Alfarrás cerró los ojos con la sonrisa parapetada tras el bigote y la barba.

– Usted ha tomado partido. Celia le cae simpática. Lo presiento. Yo no. ¿Es usted necrofílico? ¿Ama a los muertos? ¿Ama la muerte?

– No me interprete mal. Soy una víctima de los manuales de urbanidad. Le llevo unos cuantos años, los suficientes como para haber sido educado según principios convencionales absurdos.

– ¿Por ejemplo?

– El respeto a los muertos.

– Yo respeto a los muertos que han hecho algo meritorio para serlo. Por ejemplo, Franco.
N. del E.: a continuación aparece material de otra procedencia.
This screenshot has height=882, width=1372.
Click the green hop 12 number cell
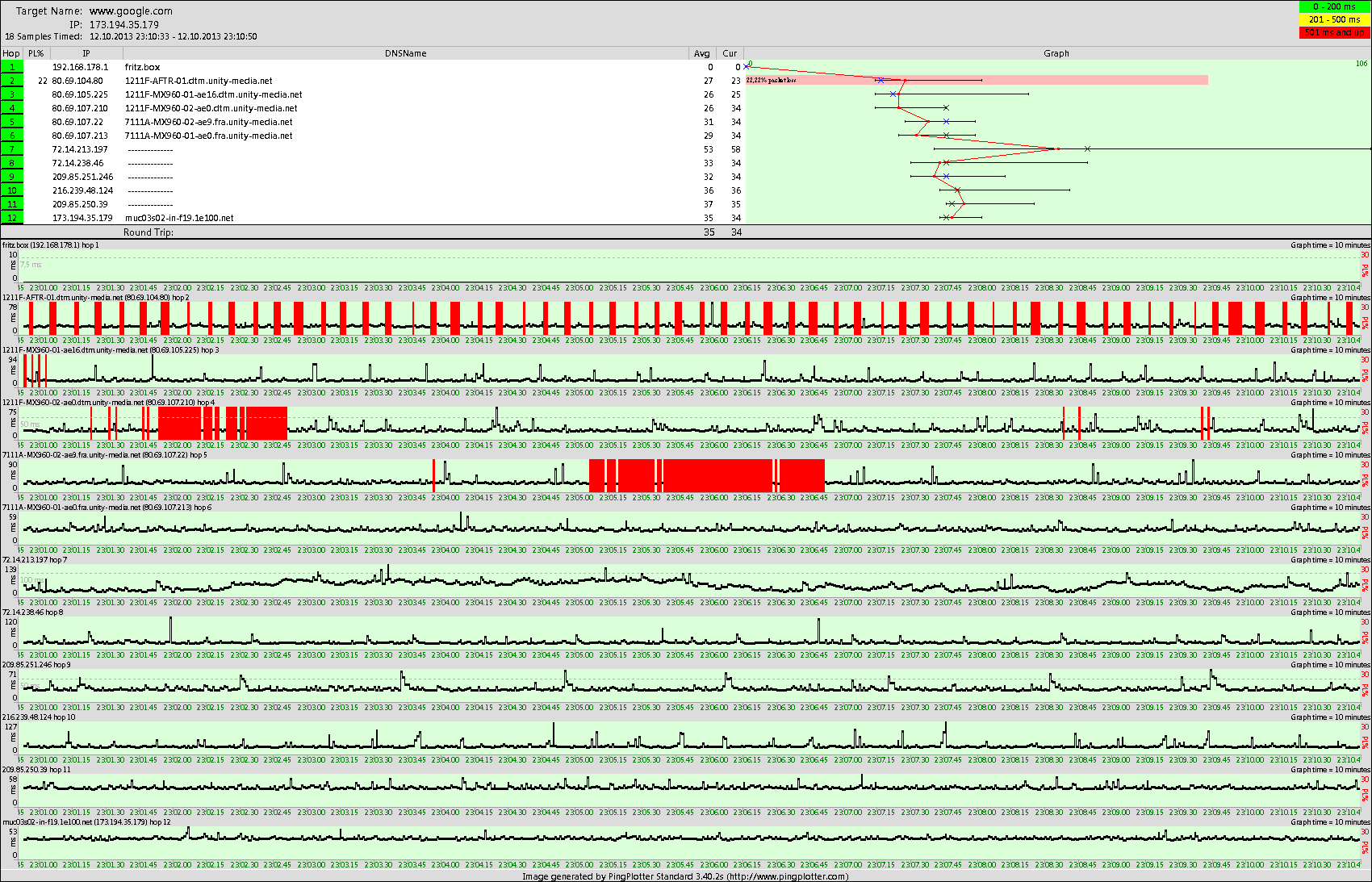(12, 218)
Yo he luchado contra el franquismo, señor…

– Carvalho.

– Señor Carvalho. Pero respeto a ese muerto que nos estuvo jodiendo hasta el último segundo, entubado, acribillado, y él aguantando para no darnos la satisfacción de morirse. ¿Comprende? Pero ¿por qué he de respetar a una mujer que muere sin querer, tropezando con la cabeza contra una botella de champán?

– Tal vez un recuerdo o un fragmento de recuerdo. La primera noche en la que se acostaron. La primera sonrisa de la niña. Algo solidario.

Alfarrás se estremece y abre los ojos para ver mejor a Carvalho o para que Carvalho le vea mejor a él.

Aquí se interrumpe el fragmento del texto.